• [ASSIGNMENT]:
Go through the records and report each line in which the word "marker" occurs.

Dataset entries:
··········
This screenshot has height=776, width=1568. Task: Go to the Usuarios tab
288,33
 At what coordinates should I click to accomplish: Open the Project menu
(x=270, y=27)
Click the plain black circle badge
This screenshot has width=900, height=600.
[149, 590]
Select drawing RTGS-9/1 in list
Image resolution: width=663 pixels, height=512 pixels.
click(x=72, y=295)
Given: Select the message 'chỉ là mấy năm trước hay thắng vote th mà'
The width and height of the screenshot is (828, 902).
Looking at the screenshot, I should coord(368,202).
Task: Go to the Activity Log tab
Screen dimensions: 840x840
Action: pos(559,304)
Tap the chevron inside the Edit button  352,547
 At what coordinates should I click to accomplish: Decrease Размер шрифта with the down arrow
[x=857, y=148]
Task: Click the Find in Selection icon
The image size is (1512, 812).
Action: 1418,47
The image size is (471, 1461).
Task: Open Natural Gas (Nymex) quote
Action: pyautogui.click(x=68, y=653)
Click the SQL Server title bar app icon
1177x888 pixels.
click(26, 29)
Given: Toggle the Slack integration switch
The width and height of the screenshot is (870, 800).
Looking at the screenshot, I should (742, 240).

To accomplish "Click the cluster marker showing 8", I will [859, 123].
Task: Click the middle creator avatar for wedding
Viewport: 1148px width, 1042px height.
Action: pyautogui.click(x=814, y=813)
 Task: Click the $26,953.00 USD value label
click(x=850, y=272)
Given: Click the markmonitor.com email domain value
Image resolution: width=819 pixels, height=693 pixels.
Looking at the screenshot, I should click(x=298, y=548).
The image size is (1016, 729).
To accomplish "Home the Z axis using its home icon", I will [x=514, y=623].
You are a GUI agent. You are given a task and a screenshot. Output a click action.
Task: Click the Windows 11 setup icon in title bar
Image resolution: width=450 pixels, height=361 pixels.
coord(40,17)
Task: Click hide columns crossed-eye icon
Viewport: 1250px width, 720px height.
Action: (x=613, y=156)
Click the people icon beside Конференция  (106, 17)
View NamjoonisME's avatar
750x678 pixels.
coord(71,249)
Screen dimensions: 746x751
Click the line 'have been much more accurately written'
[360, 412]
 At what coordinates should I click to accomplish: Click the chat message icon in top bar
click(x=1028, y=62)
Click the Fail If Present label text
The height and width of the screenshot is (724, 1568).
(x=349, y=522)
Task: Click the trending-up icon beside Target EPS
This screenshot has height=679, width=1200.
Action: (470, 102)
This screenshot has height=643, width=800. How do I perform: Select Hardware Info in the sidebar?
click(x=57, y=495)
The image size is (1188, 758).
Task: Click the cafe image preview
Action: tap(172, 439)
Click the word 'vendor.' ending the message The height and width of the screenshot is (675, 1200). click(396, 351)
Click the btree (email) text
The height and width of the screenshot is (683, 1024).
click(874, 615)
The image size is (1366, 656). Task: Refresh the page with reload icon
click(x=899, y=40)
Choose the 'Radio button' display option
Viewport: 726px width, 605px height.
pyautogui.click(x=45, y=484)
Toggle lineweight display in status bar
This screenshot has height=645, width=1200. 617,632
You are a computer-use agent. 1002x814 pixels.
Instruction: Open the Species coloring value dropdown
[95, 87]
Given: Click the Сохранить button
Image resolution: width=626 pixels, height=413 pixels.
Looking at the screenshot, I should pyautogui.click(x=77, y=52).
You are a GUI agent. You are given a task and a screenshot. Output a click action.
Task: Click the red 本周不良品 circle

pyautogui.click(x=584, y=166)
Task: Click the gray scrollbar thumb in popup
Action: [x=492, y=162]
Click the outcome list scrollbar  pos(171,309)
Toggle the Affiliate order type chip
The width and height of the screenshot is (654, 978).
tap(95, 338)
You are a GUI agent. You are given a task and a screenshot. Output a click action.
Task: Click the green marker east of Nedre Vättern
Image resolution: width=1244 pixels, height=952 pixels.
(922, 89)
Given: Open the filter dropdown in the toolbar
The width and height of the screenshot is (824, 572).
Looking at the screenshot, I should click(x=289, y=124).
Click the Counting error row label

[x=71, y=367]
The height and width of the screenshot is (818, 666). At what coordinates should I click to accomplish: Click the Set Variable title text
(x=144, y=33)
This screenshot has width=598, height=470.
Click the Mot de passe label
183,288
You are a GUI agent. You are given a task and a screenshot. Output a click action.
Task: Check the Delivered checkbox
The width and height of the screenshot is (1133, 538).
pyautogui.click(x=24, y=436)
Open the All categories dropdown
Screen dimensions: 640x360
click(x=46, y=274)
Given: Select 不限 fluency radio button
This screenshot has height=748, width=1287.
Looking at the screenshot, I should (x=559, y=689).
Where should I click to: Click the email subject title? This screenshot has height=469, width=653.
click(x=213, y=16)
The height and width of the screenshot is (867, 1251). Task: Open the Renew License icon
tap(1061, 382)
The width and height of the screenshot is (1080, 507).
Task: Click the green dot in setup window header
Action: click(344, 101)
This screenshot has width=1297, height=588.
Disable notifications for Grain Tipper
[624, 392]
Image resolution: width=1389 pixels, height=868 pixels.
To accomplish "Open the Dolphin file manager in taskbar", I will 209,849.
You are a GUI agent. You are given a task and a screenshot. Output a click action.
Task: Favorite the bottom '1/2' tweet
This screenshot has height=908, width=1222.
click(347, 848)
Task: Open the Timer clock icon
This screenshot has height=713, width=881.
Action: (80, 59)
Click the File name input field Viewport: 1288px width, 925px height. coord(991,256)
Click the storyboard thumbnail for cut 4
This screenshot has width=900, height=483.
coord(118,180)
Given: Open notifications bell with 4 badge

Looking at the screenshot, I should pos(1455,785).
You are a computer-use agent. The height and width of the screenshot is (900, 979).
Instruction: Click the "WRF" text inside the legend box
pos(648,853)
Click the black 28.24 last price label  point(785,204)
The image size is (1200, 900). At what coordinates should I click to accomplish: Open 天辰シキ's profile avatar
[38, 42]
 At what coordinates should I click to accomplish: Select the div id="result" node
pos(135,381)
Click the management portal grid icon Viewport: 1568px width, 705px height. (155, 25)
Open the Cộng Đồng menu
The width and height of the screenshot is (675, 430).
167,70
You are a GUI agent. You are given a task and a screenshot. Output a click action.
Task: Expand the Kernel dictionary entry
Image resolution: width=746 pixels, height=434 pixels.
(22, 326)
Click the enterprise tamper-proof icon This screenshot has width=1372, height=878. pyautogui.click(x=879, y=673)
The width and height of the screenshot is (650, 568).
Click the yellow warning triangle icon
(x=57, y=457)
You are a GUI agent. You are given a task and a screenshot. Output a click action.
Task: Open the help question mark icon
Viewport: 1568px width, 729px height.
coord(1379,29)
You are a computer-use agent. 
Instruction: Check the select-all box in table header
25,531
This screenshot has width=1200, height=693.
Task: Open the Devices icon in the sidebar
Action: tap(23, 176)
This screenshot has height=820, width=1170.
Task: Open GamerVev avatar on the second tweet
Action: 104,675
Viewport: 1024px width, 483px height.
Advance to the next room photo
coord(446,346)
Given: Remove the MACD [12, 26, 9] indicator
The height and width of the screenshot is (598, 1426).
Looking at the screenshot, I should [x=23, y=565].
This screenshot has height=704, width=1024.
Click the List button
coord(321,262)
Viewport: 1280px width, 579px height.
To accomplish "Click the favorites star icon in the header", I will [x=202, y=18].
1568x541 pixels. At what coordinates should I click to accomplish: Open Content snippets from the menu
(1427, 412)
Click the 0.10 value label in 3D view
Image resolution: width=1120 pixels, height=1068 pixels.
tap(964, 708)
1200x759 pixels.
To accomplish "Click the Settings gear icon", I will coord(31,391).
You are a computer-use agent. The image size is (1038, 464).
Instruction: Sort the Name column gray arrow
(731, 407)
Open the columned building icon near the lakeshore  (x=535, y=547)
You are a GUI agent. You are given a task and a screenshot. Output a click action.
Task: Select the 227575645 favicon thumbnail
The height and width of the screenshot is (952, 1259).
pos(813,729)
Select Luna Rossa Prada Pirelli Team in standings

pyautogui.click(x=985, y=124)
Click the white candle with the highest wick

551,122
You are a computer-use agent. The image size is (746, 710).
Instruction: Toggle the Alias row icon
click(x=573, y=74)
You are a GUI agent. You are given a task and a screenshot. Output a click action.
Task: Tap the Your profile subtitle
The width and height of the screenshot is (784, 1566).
··········
• [ANSWER]:
To accomplish "Click the cluster marker showing 8", I will [859, 123].
Task: Click the green marker east of Nedre Vättern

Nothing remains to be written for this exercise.